__Records for the task__:

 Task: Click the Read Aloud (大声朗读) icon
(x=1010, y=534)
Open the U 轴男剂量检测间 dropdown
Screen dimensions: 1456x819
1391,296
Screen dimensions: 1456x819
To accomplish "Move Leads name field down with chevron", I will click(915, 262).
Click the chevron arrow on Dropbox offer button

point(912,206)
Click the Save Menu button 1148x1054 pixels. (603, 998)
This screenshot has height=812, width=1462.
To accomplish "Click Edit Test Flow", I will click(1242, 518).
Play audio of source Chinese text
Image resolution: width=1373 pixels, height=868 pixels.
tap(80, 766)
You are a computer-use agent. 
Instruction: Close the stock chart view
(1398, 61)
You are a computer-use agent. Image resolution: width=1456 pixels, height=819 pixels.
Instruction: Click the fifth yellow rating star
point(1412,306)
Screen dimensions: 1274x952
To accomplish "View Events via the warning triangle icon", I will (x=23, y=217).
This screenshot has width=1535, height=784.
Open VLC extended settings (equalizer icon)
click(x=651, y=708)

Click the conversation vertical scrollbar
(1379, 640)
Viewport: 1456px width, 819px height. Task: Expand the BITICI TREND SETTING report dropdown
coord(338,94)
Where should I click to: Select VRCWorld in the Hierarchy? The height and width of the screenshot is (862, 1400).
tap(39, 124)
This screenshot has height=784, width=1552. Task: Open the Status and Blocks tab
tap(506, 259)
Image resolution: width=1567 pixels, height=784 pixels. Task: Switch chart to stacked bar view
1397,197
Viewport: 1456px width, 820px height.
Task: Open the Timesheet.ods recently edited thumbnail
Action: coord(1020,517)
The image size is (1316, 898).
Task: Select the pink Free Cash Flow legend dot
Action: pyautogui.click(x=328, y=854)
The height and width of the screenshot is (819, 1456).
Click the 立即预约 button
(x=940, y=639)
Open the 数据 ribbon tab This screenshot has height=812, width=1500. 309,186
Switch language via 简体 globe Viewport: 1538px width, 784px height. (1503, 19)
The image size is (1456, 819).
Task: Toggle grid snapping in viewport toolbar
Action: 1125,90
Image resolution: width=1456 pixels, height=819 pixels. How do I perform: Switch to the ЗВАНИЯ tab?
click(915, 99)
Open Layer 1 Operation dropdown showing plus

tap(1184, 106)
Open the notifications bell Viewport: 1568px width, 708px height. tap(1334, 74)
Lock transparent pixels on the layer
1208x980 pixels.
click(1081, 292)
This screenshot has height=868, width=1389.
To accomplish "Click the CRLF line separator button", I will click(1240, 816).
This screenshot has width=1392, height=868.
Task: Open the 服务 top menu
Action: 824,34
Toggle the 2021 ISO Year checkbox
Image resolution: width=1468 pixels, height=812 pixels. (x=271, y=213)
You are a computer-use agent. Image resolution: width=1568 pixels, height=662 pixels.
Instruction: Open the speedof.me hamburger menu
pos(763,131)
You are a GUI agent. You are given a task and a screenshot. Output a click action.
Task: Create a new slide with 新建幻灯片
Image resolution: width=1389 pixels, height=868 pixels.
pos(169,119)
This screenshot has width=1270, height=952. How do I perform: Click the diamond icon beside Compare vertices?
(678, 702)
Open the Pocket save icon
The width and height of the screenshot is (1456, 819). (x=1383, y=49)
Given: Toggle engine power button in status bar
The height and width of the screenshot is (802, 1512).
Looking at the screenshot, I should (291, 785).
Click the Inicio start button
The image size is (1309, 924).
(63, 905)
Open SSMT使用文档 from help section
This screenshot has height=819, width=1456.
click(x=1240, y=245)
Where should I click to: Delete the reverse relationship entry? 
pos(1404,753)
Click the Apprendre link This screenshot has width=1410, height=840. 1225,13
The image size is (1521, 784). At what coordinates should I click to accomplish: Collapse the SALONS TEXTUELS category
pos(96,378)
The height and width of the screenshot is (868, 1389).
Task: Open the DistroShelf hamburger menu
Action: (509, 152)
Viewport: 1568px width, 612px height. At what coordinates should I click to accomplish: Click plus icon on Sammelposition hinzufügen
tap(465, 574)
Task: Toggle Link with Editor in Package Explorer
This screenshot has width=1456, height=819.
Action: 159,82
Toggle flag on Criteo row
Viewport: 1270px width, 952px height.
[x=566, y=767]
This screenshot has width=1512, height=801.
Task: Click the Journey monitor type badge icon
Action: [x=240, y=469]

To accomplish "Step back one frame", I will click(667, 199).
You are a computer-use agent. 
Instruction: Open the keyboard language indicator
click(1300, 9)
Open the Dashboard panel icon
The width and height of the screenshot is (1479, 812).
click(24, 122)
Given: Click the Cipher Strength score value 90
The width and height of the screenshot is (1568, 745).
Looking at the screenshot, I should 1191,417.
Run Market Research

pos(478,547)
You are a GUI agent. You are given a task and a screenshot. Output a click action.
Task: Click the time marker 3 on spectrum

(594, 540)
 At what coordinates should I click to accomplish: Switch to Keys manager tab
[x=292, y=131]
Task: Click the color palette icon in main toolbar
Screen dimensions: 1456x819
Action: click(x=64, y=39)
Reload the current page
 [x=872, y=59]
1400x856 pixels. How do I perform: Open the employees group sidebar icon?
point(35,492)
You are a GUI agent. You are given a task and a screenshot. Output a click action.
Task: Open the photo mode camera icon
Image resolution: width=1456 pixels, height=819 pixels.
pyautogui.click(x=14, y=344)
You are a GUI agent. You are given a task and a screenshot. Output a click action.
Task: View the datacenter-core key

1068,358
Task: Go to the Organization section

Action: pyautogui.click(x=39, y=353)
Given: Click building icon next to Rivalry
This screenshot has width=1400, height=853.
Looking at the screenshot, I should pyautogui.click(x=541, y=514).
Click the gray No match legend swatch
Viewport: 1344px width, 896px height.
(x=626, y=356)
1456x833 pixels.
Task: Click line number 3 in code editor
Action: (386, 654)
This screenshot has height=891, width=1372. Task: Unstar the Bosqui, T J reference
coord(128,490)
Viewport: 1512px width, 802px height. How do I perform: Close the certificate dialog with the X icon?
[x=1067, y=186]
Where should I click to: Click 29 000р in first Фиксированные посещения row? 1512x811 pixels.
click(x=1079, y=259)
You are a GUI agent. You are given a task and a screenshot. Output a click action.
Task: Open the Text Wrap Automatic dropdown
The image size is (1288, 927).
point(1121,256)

__Directions__: Return, from the data above, each line in which the string "computer" appears.

__Solution to the exercise__:
You are a computer-use agent. 
You are a computer-use agent. Image resolution: width=1456 pixels, height=819 pixels.
You are a computer-use agent. Image resolution: width=1568 pixels, height=662 pixels.
You are a computer-use agent. 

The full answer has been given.